▶ [GIVEN INSTRUCTION]: Rewrite the lines, requests included, starting at the line that has "Task: Select the Twin size option" and stopping after the line that has "Action: [610, 581]", and shift every coordinate in the answers up by 34. Omit the pictures.

▶ [RECORDS SHOWN]:
┌────────

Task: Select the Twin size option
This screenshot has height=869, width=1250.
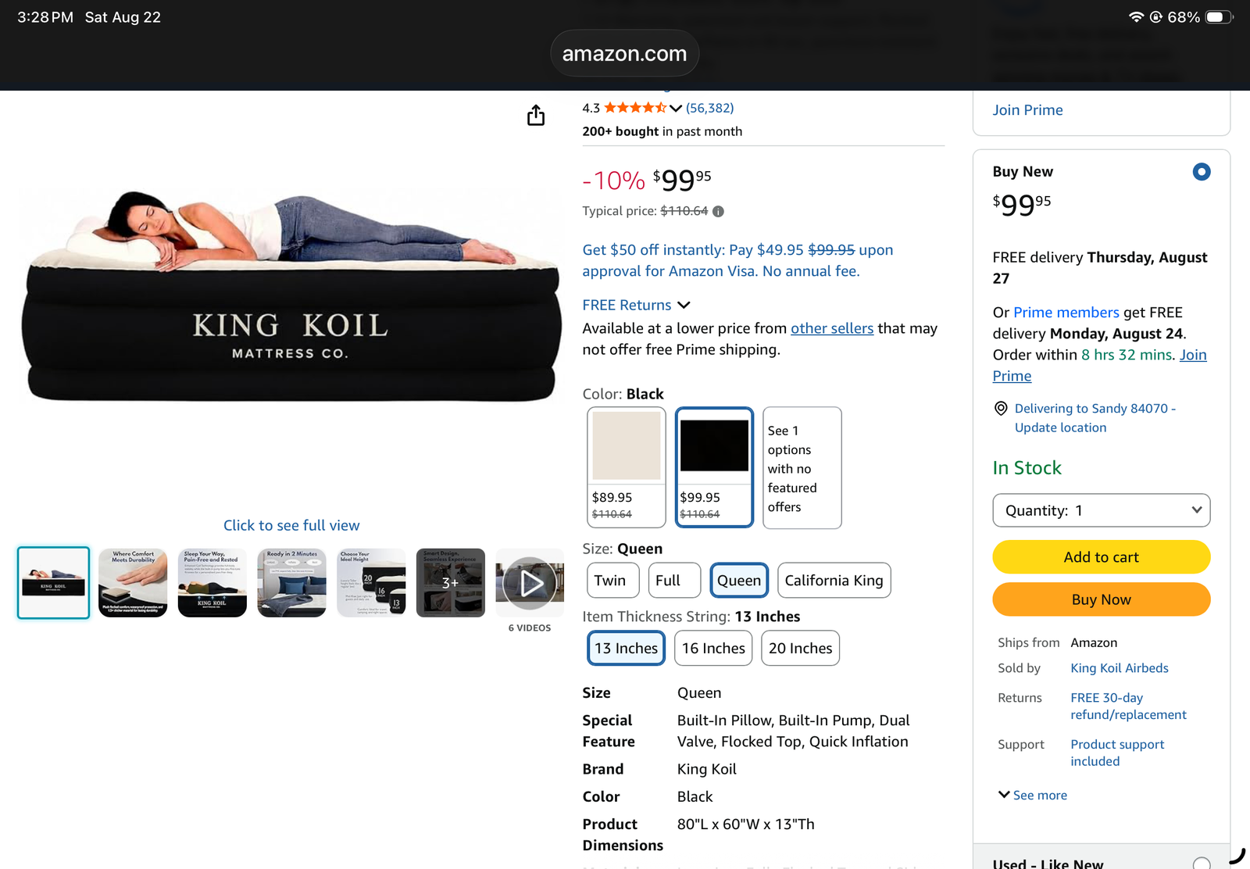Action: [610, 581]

└────────
┌────────

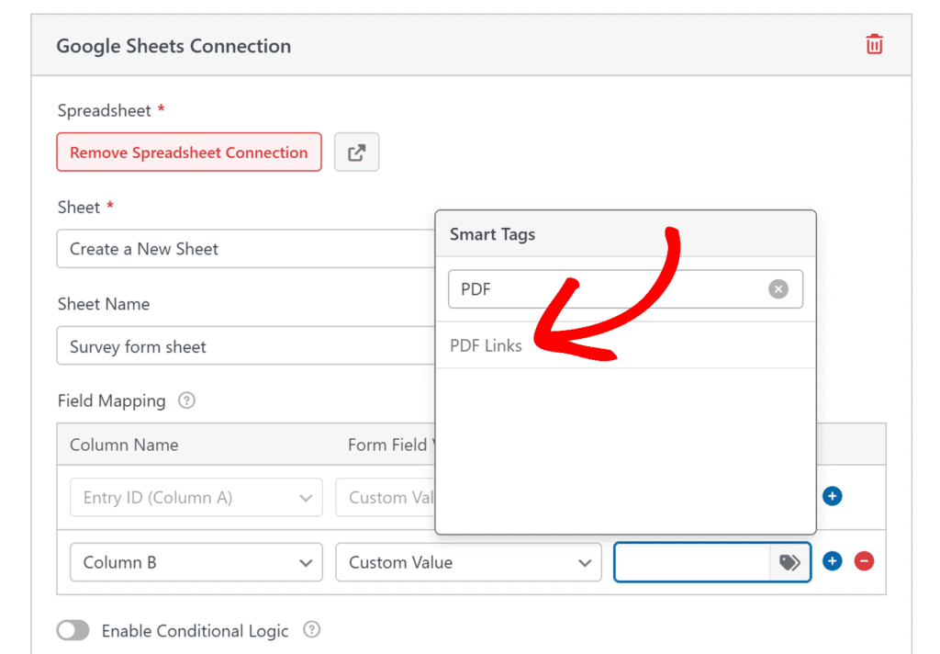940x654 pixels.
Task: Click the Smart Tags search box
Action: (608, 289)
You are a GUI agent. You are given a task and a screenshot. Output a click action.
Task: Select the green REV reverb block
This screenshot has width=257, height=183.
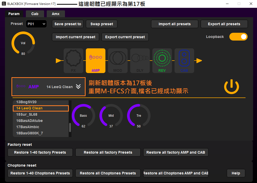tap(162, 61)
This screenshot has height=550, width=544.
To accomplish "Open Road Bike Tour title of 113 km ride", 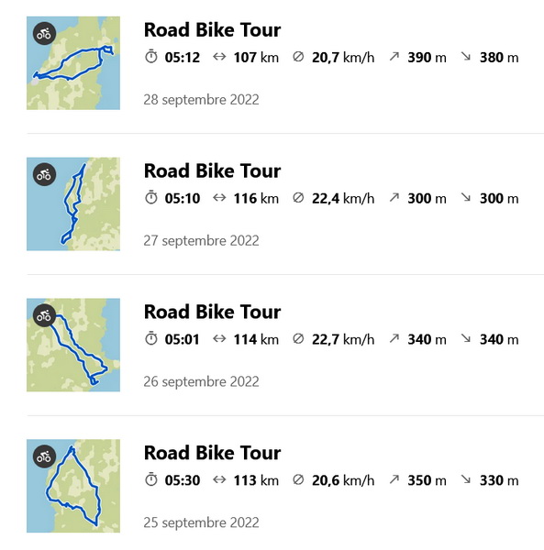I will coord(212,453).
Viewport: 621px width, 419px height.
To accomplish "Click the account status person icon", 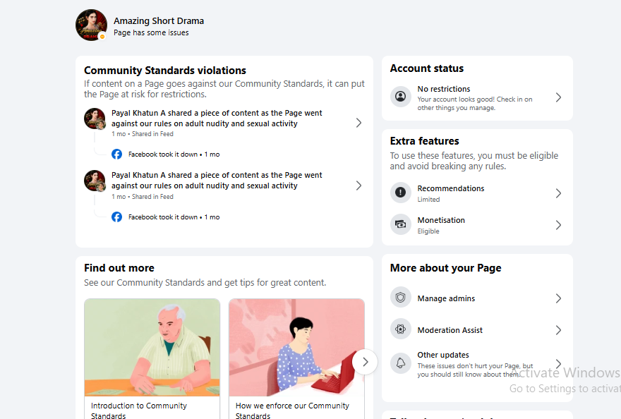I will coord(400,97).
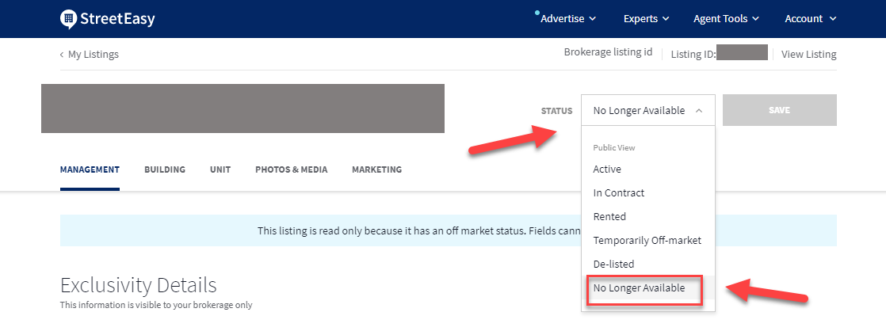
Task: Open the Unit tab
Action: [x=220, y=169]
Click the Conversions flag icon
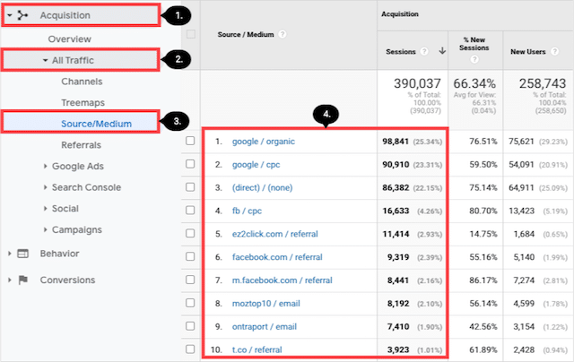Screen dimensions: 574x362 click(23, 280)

└────────
┌────────

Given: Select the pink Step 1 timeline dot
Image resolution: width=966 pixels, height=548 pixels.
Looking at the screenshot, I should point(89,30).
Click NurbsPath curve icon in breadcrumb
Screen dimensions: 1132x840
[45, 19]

└────────

▶ [WRITTEN REPLY]:
Task: Select the Twin size option
This screenshot has height=869, width=1250.
Action: [644, 615]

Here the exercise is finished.